Do conjunto de respostas criadas ao nível do concelho, destacam-se, ainda, a título de exemplo, “a integração do Agrupamento de Escolas de São Teotónio na Rede de Escolas para a Educação Intercultural e a promoção de cursos de Português Língua de Acolhimento (PLA), nomeadamente, na Escola Básica Engenheiro Manuel R. Amaro da Costa”, em São Teotónio, onde “foram realizados 20 cursos de PLA, no ano letivo 2020/2021, estando em fase de conclusão um aviso para financiamento de novos cursos”.

 

No âmbito do Plano Nacional de Implementação do Pacto Global das Migrações, que envolve “todas as áreas governativas com responsabilidades ao nível da integração das populações migrantes”, entre as medidas já implementadas, diz Sónia Pereira, contam-se algumas “estruturantes”, como “a atribuição do número de Segurança Social na hora, que já permitiu a facilitação do processo de regularização a mais de 190 mil cidadãos”, a “revisão do programa nacional de aprendizagem da língua portuguesa, promovendo o alargamento e flexibilização da oferta, o acesso e frequência a cidadãos em processo de regularização e a criação de uma unidade para a aprendizagem do alfabeto latino (dimensão particularmente relevante para as nacionalidades mais representativas no território de Odemira)” e a “plataforma de renovação automática de autorizações de residência, que desde julho de 2020 já renovou mais de 128 mil títulos”.

 

“O desenvolvimento do trabalho conjunto entre os vários interlocutores e serviços públicos, incluindo os organismos locais, as empresas e pessoas migrantes, é essencial para a concertação de respostas eficazes e para a agilização de processos de integração.
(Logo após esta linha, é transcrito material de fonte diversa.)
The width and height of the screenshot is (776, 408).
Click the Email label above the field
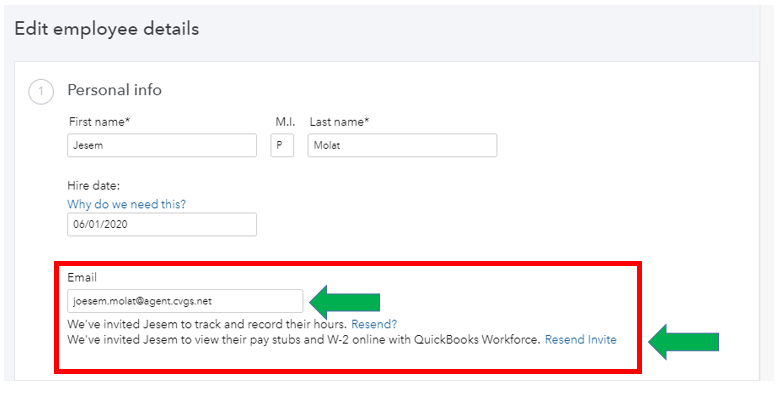coord(82,277)
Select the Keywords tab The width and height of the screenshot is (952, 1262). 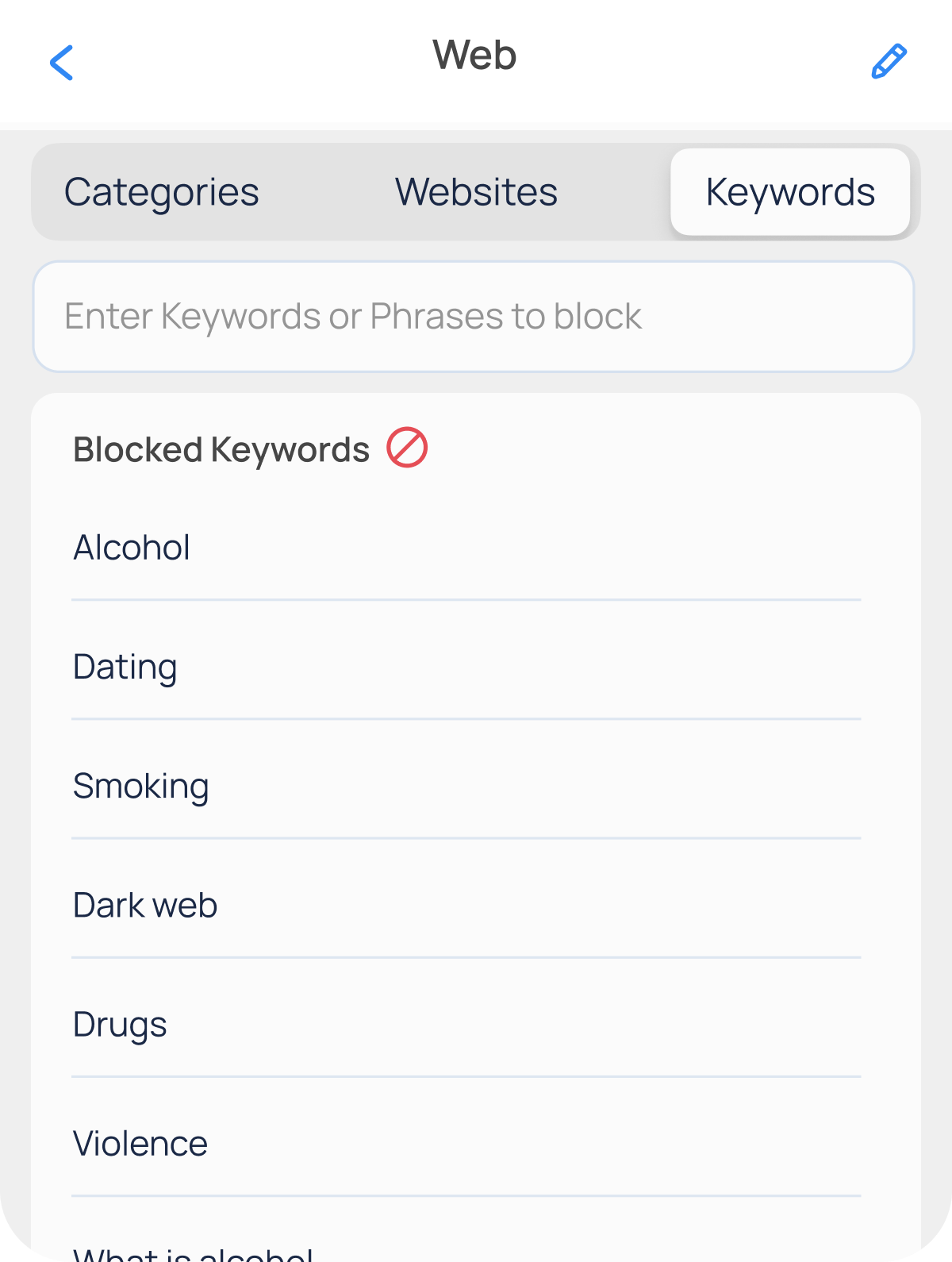(790, 192)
É nesse sentido que o ACM tem trabalhado e vai continuar a trabalhar, no caso do Baixo Alentejo, com uma atenção especial na melhoria das estruturas de apoio e das condições de trabalho e habitação”, volta a reforçar a alta-comissária.

 

Nesse sentido, relembra o protocolo estabelecido recentemente entre o ACM e a Câmara de Beja para a abertura de um centro nacional de apoio à integração de migrantes (Cnaim), o quarto no País, que “desempenhará, sempre que se justificar, trabalho em itinerância, tendo uma abrangência ao nível do distrito” e cuja entrada em funcionamento “está prevista para breve”.